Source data
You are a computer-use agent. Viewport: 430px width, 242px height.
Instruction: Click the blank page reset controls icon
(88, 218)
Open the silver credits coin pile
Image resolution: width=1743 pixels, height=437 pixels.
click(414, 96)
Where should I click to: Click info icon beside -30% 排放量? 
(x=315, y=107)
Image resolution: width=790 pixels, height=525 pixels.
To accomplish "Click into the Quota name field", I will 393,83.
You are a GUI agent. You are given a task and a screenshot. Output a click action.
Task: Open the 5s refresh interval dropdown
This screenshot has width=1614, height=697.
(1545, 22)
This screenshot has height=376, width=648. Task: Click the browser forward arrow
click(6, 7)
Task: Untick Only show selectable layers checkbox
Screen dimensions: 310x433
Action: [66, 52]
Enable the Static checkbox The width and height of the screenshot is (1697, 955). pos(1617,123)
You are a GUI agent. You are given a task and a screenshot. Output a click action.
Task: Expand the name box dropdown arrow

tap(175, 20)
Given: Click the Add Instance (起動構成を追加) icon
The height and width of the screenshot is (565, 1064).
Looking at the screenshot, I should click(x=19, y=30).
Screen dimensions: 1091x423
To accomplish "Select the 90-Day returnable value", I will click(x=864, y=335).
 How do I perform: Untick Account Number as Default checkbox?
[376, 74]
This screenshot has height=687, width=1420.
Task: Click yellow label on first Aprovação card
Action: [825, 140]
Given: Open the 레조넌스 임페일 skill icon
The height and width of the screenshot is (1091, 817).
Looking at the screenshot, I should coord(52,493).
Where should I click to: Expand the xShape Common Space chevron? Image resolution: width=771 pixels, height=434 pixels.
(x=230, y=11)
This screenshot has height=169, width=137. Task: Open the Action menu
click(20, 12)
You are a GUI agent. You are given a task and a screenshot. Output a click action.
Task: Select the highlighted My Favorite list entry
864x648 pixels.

### Written request
Pull out every line of the source data above and reproduce each one verbatim, in its original order.

### Written reply
You are a computer-use agent. Viewport: 430px width, 242px height.
Instruction: Click the blank page reset controls icon
(88, 218)
Open the silver credits coin pile
Image resolution: width=1743 pixels, height=437 pixels.
click(414, 96)
Where should I click to: Click info icon beside -30% 排放量? 
(x=315, y=107)
Image resolution: width=790 pixels, height=525 pixels.
To accomplish "Click into the Quota name field", I will 393,83.
You are a GUI agent. You are given a task and a screenshot. Output a click action.
Task: Open the 5s refresh interval dropdown
This screenshot has width=1614, height=697.
(1545, 22)
This screenshot has height=376, width=648. Task: Click the browser forward arrow
click(6, 7)
Task: Untick Only show selectable layers checkbox
Screen dimensions: 310x433
Action: [66, 52]
Enable the Static checkbox The width and height of the screenshot is (1697, 955). pos(1617,123)
You are a GUI agent. You are given a task and a screenshot. Output a click action.
Task: Expand the name box dropdown arrow

tap(175, 20)
Given: Click the Add Instance (起動構成を追加) icon
The height and width of the screenshot is (565, 1064).
Looking at the screenshot, I should click(x=19, y=30).
Screen dimensions: 1091x423
To accomplish "Select the 90-Day returnable value", I will click(x=864, y=335).
 How do I perform: Untick Account Number as Default checkbox?
[376, 74]
This screenshot has height=687, width=1420.
Task: Click yellow label on first Aprovação card
Action: [825, 140]
Given: Open the 레조넌스 임페일 skill icon
The height and width of the screenshot is (1091, 817).
Looking at the screenshot, I should coord(52,493).
Where should I click to: Expand the xShape Common Space chevron? Image resolution: width=771 pixels, height=434 pixels.
(x=230, y=11)
This screenshot has height=169, width=137. Task: Open the Action menu
click(20, 12)
You are a GUI agent. You are given a task and a screenshot. Output a click action.
Task: Select the highlighted My Favorite list entry
864x648 pixels.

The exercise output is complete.